Le président du Front populaire ivoirien (Fpi) s’est prononcé sur la vie de son parti, hier, au cours d’une conférence de presse, à l’ex-QG de campagne du candidat Laurent Gbagbo, à Abidjan. Et, au regard du développement récent de l’actualité nationale et internationale, Pascal Affi N’Guessan n’a pas passé sous silence les évènements qui touchent à la marche de la Côte d’Ivoire. Notamment la décision prise, le 12 juin dernier, par la Chambre préliminaire 1 de la Cour pénale internationale (Cpi) confirmant par la majorité de deux voix contre une les charges contre du président Laurent Gbagbo.

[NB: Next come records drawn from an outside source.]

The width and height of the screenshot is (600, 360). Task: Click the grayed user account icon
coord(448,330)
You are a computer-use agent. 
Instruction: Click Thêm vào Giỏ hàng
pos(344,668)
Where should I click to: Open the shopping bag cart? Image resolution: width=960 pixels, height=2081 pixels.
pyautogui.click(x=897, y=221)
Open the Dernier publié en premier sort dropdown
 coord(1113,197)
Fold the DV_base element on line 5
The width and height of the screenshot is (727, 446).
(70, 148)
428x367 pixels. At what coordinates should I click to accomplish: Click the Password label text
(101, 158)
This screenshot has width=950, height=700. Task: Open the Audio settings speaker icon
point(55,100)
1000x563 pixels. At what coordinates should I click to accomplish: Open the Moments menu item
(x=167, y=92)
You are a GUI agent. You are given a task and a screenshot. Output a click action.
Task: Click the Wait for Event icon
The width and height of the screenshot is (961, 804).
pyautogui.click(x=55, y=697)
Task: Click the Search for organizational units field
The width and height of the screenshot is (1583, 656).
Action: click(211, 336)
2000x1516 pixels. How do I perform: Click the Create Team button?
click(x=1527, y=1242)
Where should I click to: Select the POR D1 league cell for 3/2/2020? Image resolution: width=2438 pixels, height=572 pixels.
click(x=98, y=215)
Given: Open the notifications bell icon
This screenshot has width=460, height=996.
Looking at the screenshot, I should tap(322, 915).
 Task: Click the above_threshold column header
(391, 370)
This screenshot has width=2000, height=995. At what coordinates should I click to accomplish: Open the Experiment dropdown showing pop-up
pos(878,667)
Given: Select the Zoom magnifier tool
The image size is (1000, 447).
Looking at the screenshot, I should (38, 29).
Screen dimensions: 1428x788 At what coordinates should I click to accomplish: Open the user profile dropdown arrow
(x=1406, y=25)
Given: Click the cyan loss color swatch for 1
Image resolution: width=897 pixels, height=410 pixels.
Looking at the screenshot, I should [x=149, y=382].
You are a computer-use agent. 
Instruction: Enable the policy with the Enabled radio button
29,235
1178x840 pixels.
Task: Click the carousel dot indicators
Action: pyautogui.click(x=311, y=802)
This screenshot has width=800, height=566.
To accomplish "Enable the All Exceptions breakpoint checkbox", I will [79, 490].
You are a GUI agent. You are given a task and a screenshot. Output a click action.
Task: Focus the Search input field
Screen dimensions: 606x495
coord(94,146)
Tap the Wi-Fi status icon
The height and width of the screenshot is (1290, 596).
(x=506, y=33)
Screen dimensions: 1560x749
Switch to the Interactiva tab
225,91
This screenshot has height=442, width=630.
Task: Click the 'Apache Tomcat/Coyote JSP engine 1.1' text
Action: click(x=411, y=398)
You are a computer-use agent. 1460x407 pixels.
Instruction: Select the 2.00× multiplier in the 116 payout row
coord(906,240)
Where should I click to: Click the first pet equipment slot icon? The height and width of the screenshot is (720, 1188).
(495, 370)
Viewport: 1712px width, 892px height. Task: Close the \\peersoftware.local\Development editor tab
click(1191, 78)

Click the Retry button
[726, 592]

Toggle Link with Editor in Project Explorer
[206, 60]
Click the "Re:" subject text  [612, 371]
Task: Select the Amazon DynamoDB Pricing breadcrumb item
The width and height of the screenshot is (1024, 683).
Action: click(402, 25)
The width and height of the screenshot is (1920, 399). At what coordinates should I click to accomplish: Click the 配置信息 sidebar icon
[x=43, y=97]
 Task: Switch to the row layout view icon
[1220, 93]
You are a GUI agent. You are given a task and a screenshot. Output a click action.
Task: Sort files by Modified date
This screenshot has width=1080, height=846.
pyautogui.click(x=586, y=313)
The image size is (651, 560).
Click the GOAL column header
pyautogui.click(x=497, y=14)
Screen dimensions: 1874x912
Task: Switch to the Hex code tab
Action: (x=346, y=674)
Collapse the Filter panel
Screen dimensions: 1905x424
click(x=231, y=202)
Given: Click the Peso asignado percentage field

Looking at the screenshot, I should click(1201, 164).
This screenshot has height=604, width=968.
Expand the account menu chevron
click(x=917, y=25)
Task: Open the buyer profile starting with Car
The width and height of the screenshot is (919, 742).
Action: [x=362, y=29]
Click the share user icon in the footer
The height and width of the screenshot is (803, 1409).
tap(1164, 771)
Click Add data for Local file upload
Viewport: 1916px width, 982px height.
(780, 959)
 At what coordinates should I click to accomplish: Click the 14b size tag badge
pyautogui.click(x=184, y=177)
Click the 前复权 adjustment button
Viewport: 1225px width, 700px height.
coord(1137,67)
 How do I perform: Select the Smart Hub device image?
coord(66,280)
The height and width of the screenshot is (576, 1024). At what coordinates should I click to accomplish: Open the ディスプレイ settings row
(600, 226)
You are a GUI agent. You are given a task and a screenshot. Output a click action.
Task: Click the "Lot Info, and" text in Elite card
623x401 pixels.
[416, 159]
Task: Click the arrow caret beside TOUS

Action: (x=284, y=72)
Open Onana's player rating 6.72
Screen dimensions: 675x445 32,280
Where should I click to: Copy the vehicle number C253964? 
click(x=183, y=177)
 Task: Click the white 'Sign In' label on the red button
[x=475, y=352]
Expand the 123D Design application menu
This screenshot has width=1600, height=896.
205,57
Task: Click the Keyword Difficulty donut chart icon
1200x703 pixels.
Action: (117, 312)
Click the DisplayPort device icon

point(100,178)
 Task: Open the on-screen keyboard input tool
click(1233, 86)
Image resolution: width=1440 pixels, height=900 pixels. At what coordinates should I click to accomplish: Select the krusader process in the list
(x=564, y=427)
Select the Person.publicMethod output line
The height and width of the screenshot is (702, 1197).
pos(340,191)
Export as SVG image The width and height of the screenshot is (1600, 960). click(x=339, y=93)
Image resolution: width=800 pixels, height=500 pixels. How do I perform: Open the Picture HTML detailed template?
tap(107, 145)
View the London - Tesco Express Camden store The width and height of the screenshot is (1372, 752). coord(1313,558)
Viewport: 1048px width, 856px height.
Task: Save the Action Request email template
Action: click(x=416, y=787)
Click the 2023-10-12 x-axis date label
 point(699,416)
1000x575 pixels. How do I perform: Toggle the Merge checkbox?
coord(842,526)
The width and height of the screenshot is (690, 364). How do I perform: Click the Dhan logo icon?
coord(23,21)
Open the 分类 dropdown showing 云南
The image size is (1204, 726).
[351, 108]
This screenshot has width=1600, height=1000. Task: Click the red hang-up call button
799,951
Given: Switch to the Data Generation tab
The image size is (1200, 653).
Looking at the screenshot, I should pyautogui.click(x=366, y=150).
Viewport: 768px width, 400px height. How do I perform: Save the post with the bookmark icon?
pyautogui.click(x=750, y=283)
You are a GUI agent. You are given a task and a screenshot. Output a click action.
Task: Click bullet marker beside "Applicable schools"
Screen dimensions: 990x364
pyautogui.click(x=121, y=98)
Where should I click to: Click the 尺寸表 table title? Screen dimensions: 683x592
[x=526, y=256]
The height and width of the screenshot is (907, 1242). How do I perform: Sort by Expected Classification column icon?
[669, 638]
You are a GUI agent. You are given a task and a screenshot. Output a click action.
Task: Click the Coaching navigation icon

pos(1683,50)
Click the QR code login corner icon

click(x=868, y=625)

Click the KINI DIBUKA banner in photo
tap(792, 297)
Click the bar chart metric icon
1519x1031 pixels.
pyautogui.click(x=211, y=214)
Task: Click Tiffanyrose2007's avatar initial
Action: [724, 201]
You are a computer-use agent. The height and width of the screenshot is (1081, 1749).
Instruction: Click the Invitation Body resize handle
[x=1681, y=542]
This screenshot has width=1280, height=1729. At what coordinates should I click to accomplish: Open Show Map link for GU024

«Sur cette question, nous avons déjà fait deux interventions. Une première déclaration immédiatement après la prise de cette décision, à travers laquelle nous avions pris acte de la décision et un point de presse que j’ai animé dans cette même salle, le 25 juin dernier. A cette occasion, nous avons marqué notre surprise parce que comme l’opinion nationale, comme tous les combattants de la liberté et de la justice, nous étions persuadés que le président Laurent Gbagbo allait être relâché», a-t-il indiqué.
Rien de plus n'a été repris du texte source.